Vem agora esta ideia de dedicar uma lembrança escrita, esta lembrança, a propósito de um texto que anda em diversas páginas da internet e tem sido partilhado no facebook. Por acaso um interessante naco de prosa que, contrariamente à maior parte do que costuma circular no espaço global, desperta atenção e transporta sentimentos de ternura.


Como tal, ao ler aquela mensagem, lembrei-me como algumas dessas passagens me diziam muito, fazendo lembrar-me de minha avó. A minha avozinha que recordei nas notas do texto de epílogo do livro da história da nossa região, no Memorial Histórico de Rande e Alfozes de Felgueiras; e especialmente num dos contos do livro Sorrisos de Pensamento. A minha avó paterna, com quem convivi meus primeiros anos e faleceu ainda durante a minha adolescência, da qual tenho uma imagem fotográfica, além do sorriso que retenho. Mais um documento da certidão de seu nascimento, ela que nasceu dentro dos muros do terreiro da Casa da Fonte, junto à casa onde também nasceu o famoso Padre Luís Rodrigues, como ela recordava, em Rande.

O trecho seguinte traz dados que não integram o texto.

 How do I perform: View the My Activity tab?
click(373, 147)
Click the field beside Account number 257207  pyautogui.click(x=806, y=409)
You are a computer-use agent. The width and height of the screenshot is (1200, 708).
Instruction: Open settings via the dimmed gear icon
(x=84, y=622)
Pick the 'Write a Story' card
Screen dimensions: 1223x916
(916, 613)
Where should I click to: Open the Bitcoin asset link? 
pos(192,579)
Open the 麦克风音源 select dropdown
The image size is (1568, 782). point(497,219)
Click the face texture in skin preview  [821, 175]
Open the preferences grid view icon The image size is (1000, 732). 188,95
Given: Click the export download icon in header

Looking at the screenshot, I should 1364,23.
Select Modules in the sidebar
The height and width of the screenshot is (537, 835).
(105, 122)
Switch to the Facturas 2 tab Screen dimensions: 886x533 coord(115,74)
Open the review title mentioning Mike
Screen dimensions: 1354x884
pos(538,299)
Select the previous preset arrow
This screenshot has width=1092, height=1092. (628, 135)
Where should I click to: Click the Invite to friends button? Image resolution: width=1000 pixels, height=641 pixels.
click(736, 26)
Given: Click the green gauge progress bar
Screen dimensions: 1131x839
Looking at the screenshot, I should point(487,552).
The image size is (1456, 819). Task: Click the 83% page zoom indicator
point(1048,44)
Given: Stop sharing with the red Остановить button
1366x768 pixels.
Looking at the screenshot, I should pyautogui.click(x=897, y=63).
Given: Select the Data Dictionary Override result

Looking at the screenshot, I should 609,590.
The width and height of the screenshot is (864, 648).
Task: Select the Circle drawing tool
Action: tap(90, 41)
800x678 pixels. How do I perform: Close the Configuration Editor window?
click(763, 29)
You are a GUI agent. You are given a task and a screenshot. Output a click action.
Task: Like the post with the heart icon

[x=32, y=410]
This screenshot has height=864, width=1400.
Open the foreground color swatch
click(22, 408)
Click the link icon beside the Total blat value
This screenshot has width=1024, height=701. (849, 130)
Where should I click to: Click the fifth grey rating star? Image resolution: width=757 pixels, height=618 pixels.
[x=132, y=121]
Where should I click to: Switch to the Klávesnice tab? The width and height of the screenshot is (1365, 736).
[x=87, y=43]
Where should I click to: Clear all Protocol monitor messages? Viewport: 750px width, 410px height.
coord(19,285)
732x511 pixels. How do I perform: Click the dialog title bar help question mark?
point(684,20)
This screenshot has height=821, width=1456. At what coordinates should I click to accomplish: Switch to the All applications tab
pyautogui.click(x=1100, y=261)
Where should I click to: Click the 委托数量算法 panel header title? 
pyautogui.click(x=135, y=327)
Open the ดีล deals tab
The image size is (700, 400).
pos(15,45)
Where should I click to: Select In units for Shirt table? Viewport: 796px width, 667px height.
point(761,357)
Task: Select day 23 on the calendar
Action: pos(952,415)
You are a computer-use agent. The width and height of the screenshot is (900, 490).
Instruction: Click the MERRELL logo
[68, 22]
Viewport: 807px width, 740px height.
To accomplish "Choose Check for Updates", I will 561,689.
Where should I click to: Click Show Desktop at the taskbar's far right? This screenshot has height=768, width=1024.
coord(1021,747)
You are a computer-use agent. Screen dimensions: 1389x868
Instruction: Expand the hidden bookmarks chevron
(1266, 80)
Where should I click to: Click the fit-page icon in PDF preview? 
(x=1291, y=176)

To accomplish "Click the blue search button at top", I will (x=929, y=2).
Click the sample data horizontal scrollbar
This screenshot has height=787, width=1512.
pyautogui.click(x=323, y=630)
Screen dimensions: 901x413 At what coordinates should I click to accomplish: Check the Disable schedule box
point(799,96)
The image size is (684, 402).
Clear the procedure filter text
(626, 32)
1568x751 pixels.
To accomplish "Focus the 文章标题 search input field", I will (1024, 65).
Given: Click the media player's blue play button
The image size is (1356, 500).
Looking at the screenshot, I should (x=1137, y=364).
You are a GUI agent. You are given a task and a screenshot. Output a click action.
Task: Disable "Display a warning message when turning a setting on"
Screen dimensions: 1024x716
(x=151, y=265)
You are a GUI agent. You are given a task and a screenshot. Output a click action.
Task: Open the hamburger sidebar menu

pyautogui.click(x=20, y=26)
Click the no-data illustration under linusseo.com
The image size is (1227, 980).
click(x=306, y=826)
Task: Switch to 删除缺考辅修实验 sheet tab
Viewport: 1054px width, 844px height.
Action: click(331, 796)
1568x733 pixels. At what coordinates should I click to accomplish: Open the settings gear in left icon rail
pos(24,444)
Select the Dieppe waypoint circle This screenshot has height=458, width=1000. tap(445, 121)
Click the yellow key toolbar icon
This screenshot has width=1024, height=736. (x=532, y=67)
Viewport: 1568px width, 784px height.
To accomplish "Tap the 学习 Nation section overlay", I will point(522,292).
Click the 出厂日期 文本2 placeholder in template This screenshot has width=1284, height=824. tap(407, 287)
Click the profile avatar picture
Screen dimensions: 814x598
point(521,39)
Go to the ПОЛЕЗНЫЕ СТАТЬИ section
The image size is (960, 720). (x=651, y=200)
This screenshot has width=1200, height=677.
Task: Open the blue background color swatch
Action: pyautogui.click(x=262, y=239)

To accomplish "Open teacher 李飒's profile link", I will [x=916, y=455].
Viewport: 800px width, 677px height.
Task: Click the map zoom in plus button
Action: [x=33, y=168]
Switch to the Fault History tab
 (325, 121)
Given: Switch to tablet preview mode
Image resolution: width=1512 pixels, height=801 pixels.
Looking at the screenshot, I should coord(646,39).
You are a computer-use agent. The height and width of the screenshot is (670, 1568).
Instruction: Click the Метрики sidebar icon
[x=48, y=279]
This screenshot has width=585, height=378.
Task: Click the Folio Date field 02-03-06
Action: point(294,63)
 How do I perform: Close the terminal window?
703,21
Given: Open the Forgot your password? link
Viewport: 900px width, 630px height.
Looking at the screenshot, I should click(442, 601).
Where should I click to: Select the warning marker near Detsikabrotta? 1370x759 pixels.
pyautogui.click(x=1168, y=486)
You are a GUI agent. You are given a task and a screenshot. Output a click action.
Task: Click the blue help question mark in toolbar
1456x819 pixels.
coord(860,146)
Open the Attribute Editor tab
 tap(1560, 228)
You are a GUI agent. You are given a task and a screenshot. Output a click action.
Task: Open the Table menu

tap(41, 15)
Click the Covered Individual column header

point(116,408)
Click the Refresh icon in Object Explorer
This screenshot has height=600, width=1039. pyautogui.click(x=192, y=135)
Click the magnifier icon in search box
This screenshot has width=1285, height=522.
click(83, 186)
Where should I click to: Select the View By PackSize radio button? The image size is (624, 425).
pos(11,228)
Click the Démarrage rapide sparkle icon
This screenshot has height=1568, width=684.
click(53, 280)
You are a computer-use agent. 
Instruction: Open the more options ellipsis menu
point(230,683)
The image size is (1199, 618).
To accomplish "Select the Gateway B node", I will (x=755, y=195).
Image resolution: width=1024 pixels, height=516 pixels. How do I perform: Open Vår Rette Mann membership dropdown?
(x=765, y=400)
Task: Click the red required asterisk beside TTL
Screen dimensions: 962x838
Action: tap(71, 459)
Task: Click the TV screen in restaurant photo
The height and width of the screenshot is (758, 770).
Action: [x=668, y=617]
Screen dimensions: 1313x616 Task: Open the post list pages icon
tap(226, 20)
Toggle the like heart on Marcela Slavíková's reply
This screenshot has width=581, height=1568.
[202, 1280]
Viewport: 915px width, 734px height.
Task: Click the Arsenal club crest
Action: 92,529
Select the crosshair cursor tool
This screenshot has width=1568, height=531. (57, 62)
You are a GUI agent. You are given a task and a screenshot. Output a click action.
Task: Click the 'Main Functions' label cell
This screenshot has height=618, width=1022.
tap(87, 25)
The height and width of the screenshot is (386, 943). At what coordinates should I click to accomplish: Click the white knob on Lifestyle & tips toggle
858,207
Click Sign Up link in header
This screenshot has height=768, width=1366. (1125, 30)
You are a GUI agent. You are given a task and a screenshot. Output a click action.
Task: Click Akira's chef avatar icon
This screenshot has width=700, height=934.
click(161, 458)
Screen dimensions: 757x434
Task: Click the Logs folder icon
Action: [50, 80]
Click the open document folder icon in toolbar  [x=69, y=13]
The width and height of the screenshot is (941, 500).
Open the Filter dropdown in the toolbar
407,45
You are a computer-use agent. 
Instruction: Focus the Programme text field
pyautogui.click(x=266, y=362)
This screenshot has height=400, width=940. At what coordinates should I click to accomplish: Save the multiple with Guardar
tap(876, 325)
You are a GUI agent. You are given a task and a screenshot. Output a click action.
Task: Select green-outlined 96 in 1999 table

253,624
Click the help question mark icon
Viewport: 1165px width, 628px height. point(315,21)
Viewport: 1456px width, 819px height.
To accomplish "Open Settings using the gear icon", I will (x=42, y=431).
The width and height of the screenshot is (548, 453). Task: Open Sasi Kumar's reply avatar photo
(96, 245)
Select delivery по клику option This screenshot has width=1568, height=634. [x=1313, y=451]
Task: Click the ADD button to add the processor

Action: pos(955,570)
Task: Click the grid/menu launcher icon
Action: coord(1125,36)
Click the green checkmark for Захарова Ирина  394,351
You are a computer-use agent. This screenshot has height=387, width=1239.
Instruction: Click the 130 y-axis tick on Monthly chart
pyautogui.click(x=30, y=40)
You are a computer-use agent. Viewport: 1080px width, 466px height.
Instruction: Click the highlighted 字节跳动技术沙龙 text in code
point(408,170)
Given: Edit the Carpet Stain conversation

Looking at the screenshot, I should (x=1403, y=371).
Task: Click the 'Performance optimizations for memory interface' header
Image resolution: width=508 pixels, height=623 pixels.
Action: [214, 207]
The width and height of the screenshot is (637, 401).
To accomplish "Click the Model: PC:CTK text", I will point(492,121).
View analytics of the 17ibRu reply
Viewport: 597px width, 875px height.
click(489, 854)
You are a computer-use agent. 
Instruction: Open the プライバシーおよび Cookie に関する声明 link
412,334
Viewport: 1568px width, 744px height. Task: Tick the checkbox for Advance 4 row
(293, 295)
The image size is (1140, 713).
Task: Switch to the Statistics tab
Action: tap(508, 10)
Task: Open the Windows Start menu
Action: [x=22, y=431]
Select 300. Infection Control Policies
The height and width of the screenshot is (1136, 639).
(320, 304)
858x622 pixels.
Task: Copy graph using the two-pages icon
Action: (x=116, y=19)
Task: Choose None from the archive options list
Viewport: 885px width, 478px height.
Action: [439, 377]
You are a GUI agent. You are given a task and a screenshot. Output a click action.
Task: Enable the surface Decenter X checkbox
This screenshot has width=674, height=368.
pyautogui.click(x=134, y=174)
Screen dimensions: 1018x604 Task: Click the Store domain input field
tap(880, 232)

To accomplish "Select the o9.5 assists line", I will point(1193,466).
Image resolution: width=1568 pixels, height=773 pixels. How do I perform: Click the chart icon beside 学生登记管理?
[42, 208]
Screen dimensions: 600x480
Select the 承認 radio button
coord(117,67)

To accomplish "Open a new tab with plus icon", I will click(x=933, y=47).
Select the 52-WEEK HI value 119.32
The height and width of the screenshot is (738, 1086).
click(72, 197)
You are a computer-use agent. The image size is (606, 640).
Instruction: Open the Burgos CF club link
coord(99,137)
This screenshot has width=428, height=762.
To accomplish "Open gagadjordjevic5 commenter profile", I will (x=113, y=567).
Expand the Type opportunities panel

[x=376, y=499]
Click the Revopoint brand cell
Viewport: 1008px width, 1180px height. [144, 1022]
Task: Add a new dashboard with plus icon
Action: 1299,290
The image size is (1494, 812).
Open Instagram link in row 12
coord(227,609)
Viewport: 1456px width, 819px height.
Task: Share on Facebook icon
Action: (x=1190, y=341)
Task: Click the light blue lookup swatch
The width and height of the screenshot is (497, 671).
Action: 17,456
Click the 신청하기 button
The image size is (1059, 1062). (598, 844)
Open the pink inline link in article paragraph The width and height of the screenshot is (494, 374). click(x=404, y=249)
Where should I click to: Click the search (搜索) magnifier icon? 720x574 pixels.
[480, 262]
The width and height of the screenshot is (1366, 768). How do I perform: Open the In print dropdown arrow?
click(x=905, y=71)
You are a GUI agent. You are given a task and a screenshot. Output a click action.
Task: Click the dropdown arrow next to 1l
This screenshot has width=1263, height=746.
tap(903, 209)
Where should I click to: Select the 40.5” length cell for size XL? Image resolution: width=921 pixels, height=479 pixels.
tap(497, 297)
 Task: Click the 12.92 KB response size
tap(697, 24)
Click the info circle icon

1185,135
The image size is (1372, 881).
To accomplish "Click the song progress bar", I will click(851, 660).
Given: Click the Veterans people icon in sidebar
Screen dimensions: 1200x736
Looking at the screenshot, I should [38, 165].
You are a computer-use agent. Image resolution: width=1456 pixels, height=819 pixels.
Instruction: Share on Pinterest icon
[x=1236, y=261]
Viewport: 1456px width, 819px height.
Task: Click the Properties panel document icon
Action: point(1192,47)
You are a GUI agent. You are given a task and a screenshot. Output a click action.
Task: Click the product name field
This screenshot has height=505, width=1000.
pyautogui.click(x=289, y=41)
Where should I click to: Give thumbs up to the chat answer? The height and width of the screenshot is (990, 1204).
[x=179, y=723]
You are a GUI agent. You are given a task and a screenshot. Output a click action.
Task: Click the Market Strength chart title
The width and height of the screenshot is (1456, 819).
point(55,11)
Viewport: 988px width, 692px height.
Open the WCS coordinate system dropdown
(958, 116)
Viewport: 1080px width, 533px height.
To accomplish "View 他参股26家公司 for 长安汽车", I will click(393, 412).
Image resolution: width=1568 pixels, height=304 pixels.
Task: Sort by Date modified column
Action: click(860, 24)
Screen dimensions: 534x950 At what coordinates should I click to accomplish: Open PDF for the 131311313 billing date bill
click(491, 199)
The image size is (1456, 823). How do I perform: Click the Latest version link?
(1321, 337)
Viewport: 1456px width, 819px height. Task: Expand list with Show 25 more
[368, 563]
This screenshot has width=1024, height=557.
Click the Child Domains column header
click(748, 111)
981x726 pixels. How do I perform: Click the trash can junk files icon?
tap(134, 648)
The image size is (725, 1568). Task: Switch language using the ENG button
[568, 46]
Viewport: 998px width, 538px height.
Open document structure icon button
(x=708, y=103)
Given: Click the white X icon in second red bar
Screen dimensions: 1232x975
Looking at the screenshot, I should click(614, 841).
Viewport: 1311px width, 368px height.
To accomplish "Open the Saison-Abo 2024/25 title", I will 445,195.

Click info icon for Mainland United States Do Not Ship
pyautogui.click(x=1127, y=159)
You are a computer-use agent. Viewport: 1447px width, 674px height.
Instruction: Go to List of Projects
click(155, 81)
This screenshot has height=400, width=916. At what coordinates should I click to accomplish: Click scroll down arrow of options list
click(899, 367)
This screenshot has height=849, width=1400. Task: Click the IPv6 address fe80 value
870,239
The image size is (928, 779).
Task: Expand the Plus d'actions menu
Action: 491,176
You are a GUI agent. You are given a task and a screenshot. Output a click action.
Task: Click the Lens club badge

Assim sendo, eis o texto – que não é meu, mas de autor desconhecido, que o divulgou anonimamente pela Internet:

«Os avós nunca morrem, apenas ficam invisíveis…
Os avós que participam na infância dos seus netos deixam vestígios da sua alma, legados que irão acompanhá-los durante a vida como sementes de amor eterno para esses dias em que eles se tornam invisíveis.
Os avós nunca morrem, tornam-se invisíveis e dormem para sempre nas profundezas do nosso coração. Ainda hoje sentimos a falta deles e daríamos qualquer coisa para voltar a ouvir as suas histórias, sentir as suas carícias e aqueles olhares cheios de ternura infinita.
Sabemos que é a lei da vida, enquanto os avós têm o privilégio de nos ver nascer e crescer, nós temos que testemunhar o envelhecimento deles e o adeus deles ao mundo. A perda deles é quase sempre a nossa primeira despedida, e normalmente durante a nossa infância.
Hoje em dia é muito comum ver os avôs e as avós envolvidos nas tarefas de criança com os seus netos. Eles são uma rede de apoio inestimável nas famílias atuais. Não obstante, o seu papel não é o mesmo que o de um pai ou de uma mãe, e isso é algo que as crianças percebem desde bem cedo.
O vínculo dos avós com os netos é criado a partir de uma cumplicidade muito mais íntima e profunda, por isso, a sua perda pode ser algo muito delicado na mente de uma criança ou adolescente. 
Muitas pessoas têm o privilégio de ter ao seu lado algum dos seus avós até ter chegado à idade adulta. Outros, pelo contrário, tiveram que enfrentar a morte deles ainda na primeira infância, naquela idade em que ainda não se entende a perda de uma forma verdadeiramente real, e onde os adultos, em certas situações, a explicam mal na tentativa de suavizar a morte ou fazer de conta que é algo que não faz sofrer.
A maioria dos psicopedagogos diz de forma bem clara: devemos dizer sempre a verdade a uma criança. É preciso adaptar a mensagem à sua idade, sobre isso não há dúvidas, mas um erro que muitos pais cometem é evitar, por exemplo, uma última despedida entre a criança e o avô enquanto este está no hospital ou quando fazem uso de metáforas como “o avô está numa estrela ou a avó está dormindo no céu“. É preciso explicar a morte às crianças de forma simples e sem metáforas para que elas não criem ideias erradas. Se dissermos a elas que o avô foi embora, o mais provável é a criança perguntar quando é que ele vai voltar. É também importante ter em conta que a morte não é um tabu e que as lágrimas dos adultos não têm que ficar ocultas perante o olhar das crianças. Todos sofremos com a perda de um ente querido e é necessário falar sobre isso e desabafar. As crianças vão fazer isso no seu tempo e no momento certo, por isso, temos que facilitar este processo. As crianças irão nos fazer muitas perguntas que precisam das melhores e mais pacientes respostas. A perda dos avós na infância ou na adolescência é sempre algo complexo, por isso é necessário atravessar essa luta em família sendo bastante intuitivos perante qualquer necessidade dos nossos filhos.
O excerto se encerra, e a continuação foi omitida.